> Rows
——————————
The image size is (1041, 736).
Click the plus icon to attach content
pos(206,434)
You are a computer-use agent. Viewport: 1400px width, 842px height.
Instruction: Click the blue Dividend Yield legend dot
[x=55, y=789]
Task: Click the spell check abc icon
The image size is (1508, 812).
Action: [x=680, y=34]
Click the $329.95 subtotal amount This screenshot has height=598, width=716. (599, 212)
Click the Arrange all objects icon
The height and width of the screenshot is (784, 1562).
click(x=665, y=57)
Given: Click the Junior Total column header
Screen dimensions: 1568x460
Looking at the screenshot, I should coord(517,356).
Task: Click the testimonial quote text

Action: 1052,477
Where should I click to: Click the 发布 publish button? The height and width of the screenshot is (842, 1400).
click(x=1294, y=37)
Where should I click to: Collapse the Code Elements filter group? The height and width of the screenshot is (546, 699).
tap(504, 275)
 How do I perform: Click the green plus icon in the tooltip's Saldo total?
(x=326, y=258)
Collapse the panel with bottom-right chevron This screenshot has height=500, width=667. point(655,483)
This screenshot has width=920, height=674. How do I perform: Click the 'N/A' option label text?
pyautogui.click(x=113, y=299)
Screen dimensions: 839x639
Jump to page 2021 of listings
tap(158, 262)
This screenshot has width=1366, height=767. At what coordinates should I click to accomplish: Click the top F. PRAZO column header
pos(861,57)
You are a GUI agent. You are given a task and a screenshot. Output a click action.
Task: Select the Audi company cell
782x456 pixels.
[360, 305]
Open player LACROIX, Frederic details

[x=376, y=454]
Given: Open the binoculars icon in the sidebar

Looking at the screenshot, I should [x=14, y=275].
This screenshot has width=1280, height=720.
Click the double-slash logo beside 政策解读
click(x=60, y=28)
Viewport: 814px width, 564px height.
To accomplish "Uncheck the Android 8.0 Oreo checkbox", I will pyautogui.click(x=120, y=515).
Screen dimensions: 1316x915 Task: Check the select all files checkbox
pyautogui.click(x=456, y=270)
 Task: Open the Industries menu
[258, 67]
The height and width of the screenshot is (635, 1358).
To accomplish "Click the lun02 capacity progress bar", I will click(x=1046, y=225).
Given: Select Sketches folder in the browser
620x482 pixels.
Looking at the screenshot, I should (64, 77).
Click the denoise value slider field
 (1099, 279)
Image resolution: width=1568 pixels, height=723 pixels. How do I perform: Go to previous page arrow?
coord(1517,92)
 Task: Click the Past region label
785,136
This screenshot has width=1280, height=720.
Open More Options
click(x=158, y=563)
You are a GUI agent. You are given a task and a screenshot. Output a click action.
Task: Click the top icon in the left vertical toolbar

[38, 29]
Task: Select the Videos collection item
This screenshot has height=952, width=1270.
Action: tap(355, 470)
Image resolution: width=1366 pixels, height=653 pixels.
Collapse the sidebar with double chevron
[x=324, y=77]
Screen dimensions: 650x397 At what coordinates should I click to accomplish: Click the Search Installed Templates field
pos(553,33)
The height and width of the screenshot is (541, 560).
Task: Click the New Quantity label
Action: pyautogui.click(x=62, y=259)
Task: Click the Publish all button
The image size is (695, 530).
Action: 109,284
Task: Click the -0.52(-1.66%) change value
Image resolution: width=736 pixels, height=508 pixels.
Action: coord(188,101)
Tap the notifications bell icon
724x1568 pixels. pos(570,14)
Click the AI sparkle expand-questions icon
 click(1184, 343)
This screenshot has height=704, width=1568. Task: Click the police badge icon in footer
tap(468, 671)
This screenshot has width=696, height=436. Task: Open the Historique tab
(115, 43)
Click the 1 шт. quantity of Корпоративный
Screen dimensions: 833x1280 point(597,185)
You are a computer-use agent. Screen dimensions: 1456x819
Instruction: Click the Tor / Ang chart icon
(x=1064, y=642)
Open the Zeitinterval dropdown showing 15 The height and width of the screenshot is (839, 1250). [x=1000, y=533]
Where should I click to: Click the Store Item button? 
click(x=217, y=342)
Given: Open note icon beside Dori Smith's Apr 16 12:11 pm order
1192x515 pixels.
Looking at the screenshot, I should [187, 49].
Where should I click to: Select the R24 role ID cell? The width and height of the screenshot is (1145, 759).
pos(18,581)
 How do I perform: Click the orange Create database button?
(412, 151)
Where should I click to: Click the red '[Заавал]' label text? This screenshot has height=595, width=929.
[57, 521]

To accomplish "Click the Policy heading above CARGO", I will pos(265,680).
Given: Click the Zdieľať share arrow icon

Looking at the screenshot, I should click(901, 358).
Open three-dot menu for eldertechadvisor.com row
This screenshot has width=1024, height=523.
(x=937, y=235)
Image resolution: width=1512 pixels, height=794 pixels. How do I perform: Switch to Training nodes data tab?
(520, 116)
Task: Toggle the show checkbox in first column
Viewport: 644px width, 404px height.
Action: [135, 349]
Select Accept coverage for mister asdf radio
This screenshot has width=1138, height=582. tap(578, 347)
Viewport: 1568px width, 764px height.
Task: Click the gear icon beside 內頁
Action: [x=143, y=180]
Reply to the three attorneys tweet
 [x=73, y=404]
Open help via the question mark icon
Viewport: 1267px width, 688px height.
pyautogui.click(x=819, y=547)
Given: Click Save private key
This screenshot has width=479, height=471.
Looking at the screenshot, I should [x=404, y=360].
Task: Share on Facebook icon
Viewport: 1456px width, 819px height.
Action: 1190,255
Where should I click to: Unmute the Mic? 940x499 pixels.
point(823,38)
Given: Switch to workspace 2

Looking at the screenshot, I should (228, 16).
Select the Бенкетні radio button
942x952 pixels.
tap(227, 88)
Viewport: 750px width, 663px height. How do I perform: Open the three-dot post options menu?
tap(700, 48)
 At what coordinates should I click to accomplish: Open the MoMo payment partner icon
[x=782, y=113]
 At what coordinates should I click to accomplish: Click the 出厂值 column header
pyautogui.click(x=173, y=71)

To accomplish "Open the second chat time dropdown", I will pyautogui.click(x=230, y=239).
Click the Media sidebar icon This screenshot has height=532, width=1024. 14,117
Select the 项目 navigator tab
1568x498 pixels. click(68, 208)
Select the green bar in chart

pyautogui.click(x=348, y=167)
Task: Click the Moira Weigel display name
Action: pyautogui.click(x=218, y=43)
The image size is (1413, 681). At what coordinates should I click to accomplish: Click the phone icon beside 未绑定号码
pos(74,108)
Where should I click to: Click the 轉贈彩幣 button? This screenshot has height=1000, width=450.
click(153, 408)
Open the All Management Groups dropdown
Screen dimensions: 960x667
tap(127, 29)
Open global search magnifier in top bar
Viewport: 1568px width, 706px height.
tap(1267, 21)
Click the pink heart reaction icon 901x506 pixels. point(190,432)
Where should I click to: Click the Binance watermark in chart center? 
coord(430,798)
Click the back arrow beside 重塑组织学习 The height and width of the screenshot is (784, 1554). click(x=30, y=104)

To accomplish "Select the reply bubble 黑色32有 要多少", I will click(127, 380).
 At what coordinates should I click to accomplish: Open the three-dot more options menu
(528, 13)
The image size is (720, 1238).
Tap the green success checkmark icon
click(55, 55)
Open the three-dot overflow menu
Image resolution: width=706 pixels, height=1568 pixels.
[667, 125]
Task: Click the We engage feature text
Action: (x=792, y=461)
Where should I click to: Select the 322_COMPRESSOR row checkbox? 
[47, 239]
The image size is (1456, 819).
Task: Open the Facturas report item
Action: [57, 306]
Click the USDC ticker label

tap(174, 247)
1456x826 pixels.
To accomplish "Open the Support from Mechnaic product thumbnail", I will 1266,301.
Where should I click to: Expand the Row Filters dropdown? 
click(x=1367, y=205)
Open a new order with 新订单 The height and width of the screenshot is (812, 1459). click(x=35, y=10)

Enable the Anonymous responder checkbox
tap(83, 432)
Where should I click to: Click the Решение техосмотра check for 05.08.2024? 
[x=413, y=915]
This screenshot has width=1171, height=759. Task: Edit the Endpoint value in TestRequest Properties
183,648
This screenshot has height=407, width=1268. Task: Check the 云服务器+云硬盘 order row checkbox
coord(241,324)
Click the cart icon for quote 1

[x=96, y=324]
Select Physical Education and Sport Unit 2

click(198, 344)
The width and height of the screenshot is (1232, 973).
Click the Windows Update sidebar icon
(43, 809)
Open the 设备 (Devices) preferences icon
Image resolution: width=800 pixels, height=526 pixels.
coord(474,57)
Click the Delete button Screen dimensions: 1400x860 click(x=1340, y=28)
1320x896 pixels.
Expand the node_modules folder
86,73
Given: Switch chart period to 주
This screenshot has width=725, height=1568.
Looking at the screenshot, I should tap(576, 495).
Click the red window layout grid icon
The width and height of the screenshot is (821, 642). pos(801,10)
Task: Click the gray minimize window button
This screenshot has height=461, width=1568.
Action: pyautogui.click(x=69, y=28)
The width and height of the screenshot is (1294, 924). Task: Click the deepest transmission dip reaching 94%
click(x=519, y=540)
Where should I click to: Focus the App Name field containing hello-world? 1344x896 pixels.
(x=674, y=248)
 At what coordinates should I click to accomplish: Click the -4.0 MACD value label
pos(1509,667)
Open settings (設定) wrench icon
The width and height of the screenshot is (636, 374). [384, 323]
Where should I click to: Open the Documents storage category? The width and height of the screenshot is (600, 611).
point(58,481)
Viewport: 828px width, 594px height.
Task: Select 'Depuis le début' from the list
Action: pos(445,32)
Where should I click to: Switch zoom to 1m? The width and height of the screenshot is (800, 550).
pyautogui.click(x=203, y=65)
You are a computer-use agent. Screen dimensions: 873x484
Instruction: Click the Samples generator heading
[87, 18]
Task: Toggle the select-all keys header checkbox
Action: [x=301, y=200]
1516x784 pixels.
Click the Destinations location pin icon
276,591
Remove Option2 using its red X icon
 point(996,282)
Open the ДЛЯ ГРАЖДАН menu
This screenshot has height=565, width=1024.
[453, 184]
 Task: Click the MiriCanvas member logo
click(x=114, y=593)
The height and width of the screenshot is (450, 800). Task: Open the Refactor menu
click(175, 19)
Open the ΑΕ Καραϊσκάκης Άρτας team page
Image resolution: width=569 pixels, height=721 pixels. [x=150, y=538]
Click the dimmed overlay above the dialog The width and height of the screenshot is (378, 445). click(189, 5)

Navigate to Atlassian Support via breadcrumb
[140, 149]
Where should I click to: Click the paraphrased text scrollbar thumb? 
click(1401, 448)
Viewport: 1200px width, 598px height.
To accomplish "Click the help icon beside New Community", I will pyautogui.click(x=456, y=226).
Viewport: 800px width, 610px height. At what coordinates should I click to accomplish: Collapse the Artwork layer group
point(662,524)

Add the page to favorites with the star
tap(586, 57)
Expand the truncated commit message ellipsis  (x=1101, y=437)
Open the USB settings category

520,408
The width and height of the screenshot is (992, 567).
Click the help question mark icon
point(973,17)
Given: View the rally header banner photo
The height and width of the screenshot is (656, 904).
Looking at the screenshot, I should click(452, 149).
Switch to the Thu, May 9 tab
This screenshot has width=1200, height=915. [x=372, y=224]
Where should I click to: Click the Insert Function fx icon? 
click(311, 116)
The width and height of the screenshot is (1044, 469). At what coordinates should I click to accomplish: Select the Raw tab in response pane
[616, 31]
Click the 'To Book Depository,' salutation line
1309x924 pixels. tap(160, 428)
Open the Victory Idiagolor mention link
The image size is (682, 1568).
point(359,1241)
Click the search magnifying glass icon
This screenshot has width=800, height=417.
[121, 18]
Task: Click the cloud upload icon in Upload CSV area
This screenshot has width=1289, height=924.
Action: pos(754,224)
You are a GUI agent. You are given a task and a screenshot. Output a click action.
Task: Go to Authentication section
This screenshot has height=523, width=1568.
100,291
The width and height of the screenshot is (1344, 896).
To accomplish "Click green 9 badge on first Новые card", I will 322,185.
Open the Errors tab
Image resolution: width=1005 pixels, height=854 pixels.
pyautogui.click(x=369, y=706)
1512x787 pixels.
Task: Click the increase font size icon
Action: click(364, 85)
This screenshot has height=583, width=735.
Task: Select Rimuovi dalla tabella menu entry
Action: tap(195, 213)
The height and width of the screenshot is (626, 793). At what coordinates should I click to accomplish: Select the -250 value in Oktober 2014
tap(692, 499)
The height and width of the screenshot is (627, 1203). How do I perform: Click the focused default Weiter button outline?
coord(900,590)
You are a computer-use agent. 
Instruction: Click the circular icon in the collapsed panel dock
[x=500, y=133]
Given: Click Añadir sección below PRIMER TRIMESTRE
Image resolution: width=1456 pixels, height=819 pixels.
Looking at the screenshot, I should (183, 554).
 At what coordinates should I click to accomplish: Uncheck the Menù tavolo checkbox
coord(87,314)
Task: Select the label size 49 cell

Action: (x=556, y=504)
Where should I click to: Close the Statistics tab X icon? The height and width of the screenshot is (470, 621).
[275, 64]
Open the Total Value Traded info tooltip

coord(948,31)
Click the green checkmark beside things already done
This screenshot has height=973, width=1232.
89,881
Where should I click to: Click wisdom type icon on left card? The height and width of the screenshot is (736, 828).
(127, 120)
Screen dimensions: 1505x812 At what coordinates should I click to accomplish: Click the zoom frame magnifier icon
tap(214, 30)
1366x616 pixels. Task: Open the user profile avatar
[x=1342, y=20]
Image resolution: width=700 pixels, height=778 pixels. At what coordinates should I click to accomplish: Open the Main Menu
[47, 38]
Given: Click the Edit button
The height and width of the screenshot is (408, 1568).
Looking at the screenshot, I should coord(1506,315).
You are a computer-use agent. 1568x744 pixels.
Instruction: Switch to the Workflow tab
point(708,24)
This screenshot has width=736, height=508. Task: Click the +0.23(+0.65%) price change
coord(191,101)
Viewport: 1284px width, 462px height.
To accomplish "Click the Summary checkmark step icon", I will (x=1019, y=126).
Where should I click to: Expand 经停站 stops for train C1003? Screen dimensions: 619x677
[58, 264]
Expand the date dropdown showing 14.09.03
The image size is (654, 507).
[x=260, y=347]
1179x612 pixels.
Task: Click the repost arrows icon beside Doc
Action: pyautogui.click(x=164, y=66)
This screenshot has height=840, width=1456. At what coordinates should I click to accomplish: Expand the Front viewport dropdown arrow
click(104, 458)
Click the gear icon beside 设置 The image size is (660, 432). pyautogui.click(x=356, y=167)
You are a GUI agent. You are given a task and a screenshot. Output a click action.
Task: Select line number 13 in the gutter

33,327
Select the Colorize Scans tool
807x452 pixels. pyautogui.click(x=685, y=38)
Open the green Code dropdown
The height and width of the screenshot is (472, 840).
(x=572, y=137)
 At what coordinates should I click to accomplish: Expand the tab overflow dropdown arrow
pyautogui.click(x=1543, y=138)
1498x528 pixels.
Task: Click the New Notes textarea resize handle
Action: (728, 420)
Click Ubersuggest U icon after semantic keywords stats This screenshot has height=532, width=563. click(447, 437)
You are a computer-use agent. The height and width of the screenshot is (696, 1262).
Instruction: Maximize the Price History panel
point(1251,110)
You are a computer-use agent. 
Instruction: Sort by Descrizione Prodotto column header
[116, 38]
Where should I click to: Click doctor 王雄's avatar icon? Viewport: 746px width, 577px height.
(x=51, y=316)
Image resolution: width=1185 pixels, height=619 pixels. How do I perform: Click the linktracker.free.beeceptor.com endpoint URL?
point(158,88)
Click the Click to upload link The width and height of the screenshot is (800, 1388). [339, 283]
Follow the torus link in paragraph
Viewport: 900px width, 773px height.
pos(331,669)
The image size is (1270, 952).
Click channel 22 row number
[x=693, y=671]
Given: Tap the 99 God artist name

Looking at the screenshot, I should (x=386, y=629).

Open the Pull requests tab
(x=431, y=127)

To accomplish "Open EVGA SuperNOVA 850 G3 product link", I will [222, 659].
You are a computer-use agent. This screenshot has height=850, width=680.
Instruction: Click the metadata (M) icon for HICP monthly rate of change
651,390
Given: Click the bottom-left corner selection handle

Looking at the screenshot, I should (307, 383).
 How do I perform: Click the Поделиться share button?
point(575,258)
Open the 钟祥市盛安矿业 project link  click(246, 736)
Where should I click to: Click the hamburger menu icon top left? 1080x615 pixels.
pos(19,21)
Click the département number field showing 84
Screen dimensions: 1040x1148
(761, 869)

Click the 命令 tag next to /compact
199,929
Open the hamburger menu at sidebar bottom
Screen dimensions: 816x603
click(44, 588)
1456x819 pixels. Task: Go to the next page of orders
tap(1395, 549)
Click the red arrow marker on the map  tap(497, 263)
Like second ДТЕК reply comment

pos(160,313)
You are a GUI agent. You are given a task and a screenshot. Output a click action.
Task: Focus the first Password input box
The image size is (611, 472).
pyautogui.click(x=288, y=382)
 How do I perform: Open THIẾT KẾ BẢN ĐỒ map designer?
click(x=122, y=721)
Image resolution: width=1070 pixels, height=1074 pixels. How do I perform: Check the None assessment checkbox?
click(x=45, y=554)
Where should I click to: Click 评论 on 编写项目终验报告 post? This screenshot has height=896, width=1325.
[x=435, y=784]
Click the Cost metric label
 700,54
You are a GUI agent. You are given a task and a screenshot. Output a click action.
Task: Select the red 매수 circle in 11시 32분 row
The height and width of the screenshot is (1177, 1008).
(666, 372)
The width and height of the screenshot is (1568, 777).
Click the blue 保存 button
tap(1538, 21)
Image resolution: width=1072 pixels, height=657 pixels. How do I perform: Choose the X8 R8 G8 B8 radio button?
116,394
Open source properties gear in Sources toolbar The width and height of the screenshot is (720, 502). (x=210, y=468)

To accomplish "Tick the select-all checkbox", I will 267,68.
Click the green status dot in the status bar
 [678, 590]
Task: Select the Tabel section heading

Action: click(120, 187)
——————————
> To be done
Please format everything from the start of the records down to the line containing "Collapse the panel" as a JSON list of strings, one string per line, with blank lines omitted.

> Completed exercise
[
  "The image size is (1041, 736).",
  "Click the plus icon to attach content",
  "pos(206,434)",
  "You are a computer-use agent. Viewport: 1400px width, 842px height.",
  "Instruction: Click the blue Dividend Yield legend dot",
  "[x=55, y=789]",
  "Task: Click the spell check abc icon",
  "The image size is (1508, 812).",
  "Action: [x=680, y=34]",
  "Click the $329.95 subtotal amount This screenshot has height=598, width=716. (599, 212)",
  "Click the Arrange all objects icon",
  "The height and width of the screenshot is (784, 1562).",
  "click(x=665, y=57)",
  "Given: Click the Junior Total column header",
  "Screen dimensions: 1568x460",
  "Looking at the screenshot, I should coord(517,356).",
  "Task: Click the testimonial quote text",
  "Action: 1052,477",
  "Where should I click to: Click the 发布 publish button? The height and width of the screenshot is (842, 1400).",
  "click(x=1294, y=37)",
  "Where should I click to: Collapse the Code Elements filter group? The height and width of the screenshot is (546, 699).",
  "tap(504, 275)",
  " How do I perform: Click the green plus icon in the tooltip's Saldo total?",
  "(x=326, y=258)",
  "Collapse the panel with bottom-right chevron This screenshot has height=500, width=667. point(655,483)"
]